▶ _Target pointing data_:
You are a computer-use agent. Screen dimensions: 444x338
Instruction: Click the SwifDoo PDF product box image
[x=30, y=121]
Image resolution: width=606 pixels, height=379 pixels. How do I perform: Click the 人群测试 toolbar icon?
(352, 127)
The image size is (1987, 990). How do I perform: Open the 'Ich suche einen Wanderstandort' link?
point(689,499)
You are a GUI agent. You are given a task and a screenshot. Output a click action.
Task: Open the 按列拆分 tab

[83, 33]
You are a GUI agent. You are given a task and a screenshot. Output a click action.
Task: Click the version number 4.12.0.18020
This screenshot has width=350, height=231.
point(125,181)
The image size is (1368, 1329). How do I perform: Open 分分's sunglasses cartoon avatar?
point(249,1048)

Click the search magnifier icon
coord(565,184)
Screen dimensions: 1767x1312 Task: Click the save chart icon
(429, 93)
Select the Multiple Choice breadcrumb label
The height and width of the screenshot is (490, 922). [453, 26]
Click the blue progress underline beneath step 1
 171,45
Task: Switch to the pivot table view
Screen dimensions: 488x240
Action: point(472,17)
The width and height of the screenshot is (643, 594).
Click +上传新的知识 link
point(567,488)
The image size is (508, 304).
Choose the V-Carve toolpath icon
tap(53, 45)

▶ _TASK DETAILS_:
Print every line of the listing above, keeping each one unchanged.

▶ _WRITTEN SOLUTION_:
You are a computer-use agent. Screen dimensions: 444x338
Instruction: Click the SwifDoo PDF product box image
[x=30, y=121]
Image resolution: width=606 pixels, height=379 pixels. How do I perform: Click the 人群测试 toolbar icon?
(352, 127)
The image size is (1987, 990). How do I perform: Open the 'Ich suche einen Wanderstandort' link?
point(689,499)
You are a GUI agent. You are given a task and a screenshot. Output a click action.
Task: Open the 按列拆分 tab

[83, 33]
You are a GUI agent. You are given a task and a screenshot. Output a click action.
Task: Click the version number 4.12.0.18020
This screenshot has width=350, height=231.
point(125,181)
The image size is (1368, 1329). How do I perform: Open 分分's sunglasses cartoon avatar?
point(249,1048)

Click the search magnifier icon
coord(565,184)
Screen dimensions: 1767x1312 Task: Click the save chart icon
(429, 93)
Select the Multiple Choice breadcrumb label
The height and width of the screenshot is (490, 922). [453, 26]
Click the blue progress underline beneath step 1
 171,45
Task: Switch to the pivot table view
Screen dimensions: 488x240
Action: point(472,17)
The width and height of the screenshot is (643, 594).
Click +上传新的知识 link
point(567,488)
The image size is (508, 304).
Choose the V-Carve toolpath icon
tap(53, 45)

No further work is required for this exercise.